--- WHAT YOU WILL DO ---
Every line in the records below between the one holding "Click the warning badge showing 23 issues" and the one holding "Click the sparkline", inclusive, is to be set down exactly; all other lines are to be left out.
· · · · ·
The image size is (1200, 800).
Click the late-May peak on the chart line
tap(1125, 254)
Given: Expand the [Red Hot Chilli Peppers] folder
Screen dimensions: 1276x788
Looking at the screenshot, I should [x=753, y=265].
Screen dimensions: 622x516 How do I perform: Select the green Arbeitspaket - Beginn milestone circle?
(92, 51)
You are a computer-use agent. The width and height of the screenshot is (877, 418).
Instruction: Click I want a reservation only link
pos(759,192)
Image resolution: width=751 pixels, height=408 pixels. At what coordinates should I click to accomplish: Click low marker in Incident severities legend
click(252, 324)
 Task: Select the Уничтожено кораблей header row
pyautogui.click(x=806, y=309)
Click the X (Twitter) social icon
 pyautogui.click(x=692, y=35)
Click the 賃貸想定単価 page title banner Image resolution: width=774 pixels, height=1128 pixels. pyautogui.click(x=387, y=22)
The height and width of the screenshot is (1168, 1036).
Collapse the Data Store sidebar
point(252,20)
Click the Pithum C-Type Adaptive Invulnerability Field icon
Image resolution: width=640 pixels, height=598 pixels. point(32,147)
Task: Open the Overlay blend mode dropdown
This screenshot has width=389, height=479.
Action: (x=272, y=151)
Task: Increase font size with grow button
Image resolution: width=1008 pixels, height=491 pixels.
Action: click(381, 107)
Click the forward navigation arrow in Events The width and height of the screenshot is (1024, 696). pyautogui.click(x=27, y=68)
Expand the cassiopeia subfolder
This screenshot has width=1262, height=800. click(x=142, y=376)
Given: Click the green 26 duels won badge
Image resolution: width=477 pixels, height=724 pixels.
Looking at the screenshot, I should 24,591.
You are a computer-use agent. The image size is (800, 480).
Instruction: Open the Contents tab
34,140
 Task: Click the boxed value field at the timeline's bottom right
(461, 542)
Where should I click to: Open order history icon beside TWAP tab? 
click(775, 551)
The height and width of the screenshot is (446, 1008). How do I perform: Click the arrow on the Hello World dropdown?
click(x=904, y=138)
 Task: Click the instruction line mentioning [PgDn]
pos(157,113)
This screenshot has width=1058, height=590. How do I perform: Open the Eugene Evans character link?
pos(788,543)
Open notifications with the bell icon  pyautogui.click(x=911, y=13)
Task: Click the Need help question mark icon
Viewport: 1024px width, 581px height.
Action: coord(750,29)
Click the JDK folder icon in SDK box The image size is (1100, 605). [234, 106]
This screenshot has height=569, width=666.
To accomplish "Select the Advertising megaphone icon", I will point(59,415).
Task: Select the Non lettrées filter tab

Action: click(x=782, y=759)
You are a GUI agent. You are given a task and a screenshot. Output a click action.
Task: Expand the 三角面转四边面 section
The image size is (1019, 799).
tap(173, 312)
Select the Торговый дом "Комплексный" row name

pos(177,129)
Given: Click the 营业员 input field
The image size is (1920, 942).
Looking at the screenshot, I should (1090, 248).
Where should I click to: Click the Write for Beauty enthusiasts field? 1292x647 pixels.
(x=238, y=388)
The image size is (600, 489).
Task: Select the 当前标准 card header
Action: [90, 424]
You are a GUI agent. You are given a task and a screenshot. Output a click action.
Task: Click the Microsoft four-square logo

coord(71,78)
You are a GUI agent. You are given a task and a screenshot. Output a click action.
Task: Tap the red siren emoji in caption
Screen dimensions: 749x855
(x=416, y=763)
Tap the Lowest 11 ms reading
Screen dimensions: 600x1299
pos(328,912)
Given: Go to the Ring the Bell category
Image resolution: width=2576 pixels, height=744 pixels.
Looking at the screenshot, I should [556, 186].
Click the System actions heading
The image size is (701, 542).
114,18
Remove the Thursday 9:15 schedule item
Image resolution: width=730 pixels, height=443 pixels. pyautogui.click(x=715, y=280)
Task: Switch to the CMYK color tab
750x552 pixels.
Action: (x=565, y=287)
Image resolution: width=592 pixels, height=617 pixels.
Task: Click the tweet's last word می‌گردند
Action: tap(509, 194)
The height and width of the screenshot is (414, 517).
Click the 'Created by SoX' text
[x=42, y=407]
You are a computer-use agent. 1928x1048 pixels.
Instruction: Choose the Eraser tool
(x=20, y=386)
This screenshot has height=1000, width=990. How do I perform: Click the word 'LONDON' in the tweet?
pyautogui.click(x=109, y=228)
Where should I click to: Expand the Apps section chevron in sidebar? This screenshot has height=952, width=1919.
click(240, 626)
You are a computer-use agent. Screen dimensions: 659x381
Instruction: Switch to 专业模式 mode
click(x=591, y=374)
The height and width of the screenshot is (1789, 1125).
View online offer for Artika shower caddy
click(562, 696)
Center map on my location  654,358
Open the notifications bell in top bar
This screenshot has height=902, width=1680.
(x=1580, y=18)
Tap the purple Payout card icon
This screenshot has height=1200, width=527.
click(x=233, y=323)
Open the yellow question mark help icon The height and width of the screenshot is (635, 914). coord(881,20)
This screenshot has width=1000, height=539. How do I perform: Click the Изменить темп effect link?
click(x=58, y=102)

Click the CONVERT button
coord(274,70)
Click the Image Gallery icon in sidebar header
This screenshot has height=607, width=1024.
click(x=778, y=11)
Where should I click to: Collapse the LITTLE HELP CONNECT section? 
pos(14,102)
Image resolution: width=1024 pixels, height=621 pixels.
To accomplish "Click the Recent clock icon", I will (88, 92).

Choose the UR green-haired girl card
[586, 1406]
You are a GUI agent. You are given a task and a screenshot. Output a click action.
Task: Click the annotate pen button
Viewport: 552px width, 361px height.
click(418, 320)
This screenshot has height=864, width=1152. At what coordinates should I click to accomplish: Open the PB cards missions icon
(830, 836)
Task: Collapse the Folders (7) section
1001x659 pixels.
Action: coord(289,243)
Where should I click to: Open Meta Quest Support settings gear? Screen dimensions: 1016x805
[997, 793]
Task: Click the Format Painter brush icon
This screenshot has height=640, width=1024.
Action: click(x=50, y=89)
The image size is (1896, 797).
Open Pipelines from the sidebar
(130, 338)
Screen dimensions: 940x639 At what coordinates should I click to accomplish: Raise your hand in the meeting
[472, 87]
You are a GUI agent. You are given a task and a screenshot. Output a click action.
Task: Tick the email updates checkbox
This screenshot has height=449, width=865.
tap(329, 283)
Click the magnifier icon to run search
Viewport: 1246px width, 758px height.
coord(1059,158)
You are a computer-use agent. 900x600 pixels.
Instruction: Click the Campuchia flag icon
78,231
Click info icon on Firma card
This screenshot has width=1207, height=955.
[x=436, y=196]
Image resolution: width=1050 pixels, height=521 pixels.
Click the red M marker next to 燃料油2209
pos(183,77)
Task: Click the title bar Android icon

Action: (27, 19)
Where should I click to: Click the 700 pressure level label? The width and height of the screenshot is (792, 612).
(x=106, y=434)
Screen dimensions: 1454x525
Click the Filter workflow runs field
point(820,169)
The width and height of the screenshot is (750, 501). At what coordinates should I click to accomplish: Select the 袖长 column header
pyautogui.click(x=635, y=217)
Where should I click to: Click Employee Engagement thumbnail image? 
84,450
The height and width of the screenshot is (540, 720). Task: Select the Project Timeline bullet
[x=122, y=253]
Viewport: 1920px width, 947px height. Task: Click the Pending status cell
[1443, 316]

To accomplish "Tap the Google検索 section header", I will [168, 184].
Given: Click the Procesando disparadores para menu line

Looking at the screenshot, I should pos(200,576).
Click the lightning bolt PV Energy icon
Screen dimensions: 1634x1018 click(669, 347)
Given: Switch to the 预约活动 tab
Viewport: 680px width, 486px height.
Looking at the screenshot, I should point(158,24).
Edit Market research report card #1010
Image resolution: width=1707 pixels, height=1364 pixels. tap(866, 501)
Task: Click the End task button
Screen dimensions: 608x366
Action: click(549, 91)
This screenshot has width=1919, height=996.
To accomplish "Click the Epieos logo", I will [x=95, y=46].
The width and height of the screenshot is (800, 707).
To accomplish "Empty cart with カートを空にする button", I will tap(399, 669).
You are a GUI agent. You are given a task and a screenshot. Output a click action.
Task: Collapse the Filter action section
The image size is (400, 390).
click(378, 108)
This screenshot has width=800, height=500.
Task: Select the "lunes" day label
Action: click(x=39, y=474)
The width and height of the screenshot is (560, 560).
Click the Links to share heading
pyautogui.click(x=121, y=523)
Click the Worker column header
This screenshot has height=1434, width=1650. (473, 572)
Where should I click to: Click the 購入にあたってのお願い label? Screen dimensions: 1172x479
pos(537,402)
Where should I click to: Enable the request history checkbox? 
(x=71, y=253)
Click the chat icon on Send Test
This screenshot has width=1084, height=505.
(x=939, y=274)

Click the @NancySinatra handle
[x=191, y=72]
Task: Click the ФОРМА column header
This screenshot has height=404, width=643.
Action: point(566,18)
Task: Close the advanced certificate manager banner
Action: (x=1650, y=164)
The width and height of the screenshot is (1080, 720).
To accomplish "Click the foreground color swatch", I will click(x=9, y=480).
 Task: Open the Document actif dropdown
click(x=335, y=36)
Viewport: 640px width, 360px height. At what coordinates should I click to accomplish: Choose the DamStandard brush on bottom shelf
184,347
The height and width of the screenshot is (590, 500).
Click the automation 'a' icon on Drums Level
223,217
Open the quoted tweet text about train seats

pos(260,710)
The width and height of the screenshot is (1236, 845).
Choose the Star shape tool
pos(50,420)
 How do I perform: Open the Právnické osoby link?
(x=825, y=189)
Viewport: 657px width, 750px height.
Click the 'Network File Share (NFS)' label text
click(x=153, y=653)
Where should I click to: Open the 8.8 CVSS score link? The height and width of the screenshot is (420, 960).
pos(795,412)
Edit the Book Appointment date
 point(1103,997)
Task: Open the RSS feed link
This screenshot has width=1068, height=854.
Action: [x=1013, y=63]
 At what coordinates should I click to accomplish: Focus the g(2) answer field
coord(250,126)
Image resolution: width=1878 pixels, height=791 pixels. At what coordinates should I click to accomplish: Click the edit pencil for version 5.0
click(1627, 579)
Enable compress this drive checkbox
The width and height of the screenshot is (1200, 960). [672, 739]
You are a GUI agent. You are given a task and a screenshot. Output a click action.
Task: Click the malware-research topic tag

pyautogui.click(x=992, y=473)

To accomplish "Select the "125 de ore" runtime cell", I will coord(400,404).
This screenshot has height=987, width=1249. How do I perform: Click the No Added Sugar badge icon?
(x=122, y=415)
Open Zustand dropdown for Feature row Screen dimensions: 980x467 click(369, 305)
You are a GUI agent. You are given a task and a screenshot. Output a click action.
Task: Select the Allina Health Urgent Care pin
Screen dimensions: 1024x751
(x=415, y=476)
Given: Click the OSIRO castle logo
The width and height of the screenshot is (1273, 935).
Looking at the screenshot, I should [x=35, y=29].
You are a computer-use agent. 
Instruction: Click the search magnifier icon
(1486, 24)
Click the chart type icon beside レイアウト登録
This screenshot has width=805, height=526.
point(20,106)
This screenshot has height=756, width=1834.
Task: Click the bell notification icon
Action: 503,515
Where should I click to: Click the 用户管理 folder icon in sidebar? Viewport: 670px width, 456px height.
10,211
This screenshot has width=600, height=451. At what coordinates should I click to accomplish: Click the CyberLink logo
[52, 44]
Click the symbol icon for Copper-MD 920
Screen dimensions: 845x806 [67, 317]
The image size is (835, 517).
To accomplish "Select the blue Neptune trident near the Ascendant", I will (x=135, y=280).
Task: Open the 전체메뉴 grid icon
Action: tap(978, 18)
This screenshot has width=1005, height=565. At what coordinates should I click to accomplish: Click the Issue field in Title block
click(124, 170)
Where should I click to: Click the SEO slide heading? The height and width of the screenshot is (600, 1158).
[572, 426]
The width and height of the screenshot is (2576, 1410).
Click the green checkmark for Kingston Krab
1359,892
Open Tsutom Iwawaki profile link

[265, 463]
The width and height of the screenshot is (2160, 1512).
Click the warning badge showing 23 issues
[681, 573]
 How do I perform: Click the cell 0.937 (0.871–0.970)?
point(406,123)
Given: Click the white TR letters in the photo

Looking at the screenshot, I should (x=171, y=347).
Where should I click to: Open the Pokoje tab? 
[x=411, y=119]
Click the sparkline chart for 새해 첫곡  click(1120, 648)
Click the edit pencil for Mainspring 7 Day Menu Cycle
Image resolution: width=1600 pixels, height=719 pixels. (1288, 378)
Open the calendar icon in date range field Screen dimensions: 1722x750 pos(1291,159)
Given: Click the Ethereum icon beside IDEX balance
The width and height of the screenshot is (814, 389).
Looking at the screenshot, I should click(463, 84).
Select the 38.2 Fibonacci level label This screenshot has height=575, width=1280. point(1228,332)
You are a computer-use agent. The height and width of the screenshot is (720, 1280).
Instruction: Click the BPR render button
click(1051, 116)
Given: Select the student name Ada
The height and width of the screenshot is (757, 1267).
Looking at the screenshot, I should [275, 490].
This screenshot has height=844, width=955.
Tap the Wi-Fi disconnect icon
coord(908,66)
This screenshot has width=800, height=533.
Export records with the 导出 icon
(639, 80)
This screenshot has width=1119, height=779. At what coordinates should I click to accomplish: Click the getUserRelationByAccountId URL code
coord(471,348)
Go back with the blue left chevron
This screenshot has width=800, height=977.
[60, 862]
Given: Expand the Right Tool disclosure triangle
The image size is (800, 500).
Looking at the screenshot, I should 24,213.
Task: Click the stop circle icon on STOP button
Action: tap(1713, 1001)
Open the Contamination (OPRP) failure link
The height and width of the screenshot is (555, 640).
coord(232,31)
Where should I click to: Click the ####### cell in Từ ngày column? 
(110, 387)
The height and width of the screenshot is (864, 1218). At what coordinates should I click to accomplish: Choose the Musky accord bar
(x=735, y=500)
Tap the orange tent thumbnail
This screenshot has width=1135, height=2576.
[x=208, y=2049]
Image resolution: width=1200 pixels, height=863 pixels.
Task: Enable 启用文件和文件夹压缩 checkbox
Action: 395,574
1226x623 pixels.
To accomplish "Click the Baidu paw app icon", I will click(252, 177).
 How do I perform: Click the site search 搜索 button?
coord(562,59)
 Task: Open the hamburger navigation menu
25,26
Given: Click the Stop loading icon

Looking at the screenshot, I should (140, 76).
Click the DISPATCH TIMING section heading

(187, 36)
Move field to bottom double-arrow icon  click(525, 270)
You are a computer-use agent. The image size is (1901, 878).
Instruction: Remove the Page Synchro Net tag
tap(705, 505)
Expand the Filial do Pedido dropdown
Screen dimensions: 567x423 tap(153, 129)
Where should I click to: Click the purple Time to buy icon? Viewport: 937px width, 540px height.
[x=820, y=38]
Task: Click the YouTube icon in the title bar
· · · · ·
--- ANSWER FOR THE TASK ---
Click the warning badge showing 23 issues
[681, 573]
 How do I perform: Click the cell 0.937 (0.871–0.970)?
point(406,123)
Given: Click the white TR letters in the photo

Looking at the screenshot, I should (x=171, y=347).
Where should I click to: Open the Pokoje tab? 
[x=411, y=119]
Click the sparkline chart for 새해 첫곡  click(1120, 648)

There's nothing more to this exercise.